After 1,219 log sheets had been delivered, the study had to be stopped prematurely in 2003. Politicians, the pharmaceutical industry, other researchers – many were critical of the project. Vasorpressin had to be procured from abroad, it was not permitted for resuscitation; the manufacturer later cancelled the cooperative project. Progress seems undesirable. The amount of data was sufficient for an evaluation. A year later, on 8 January 2004, the study was published. At first glance of course there exists ambivalence: a patient with asystole can not make any decisions, speak or give his or her signature; he or she forcibly becomes the subject of science. Is this ethically acceptable? The other viewpoint is no less unethical: without placebo-controlled studies, or at least studies done in comparison to adrenaline, there exists only one medication, whose efficacy is not fully proven.

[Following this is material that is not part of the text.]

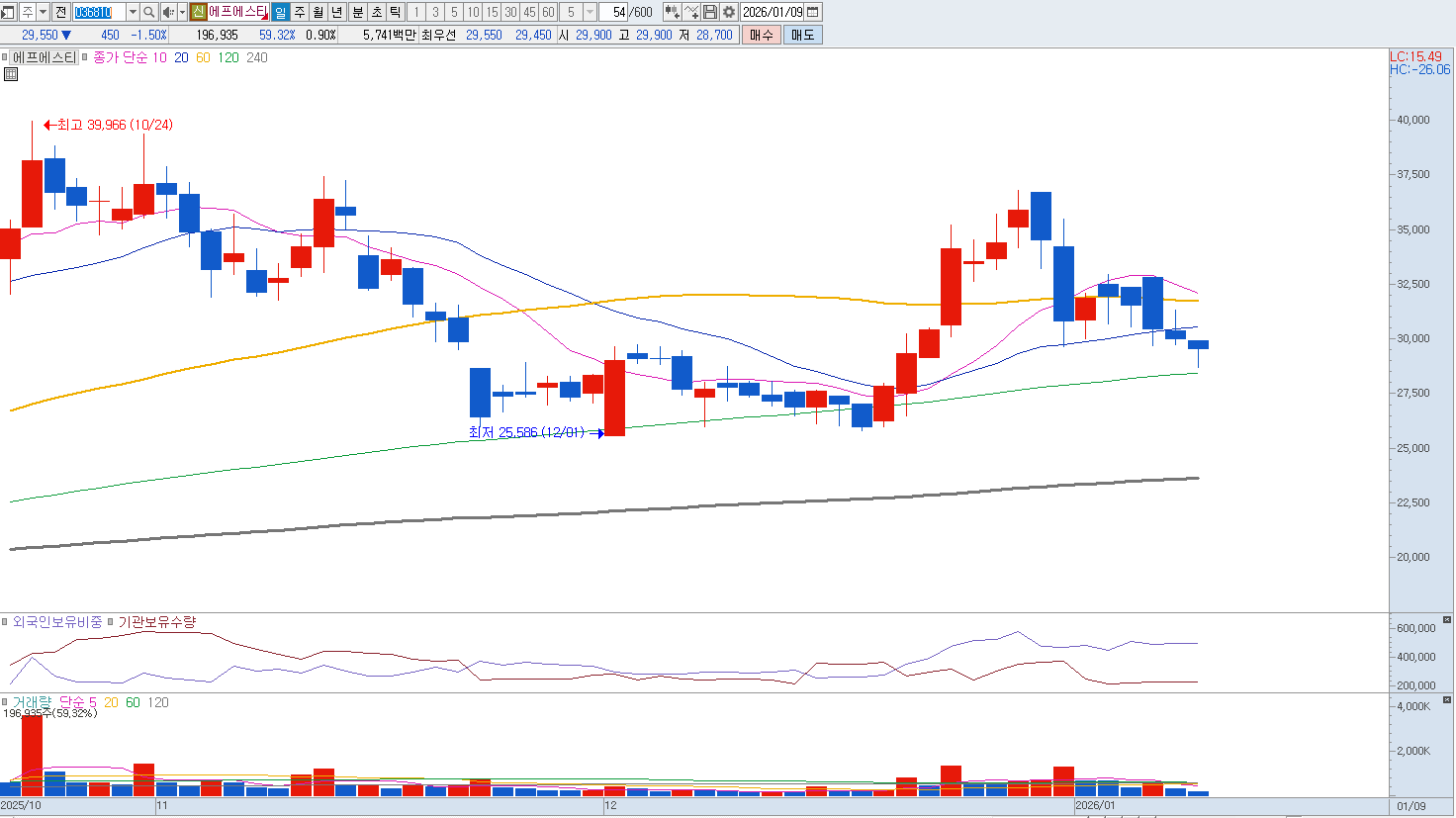Click the stock code input field 036810
The height and width of the screenshot is (818, 1456).
click(x=99, y=12)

The opinion of the AHA given in 2011 on vasopressin says soberly:

  • Three prospective clinical trials and a meta-analysis were able to find no difference in patient outcome (ROSC, Hospital Discharge, Neurological Outcome) with regard to vasopressin vs. adrenaline as the first vasopressor in an instance of CPR.
  • There is no alternative vasopressor which in comparison to adrenaline provides an advantage in CPR.

The number of asystole patients who can primarily be successfully resuscitated by emergency services has increased in recent years, the number of those who are still alive after a year is virtually stagnant. To ensure that new drugs for resuscitation are developed, studies are necessary. These are not permitted to be carried out, as every Ethics Committee would most likely be forced to veto. Prospects of an improved picture are not in sight ….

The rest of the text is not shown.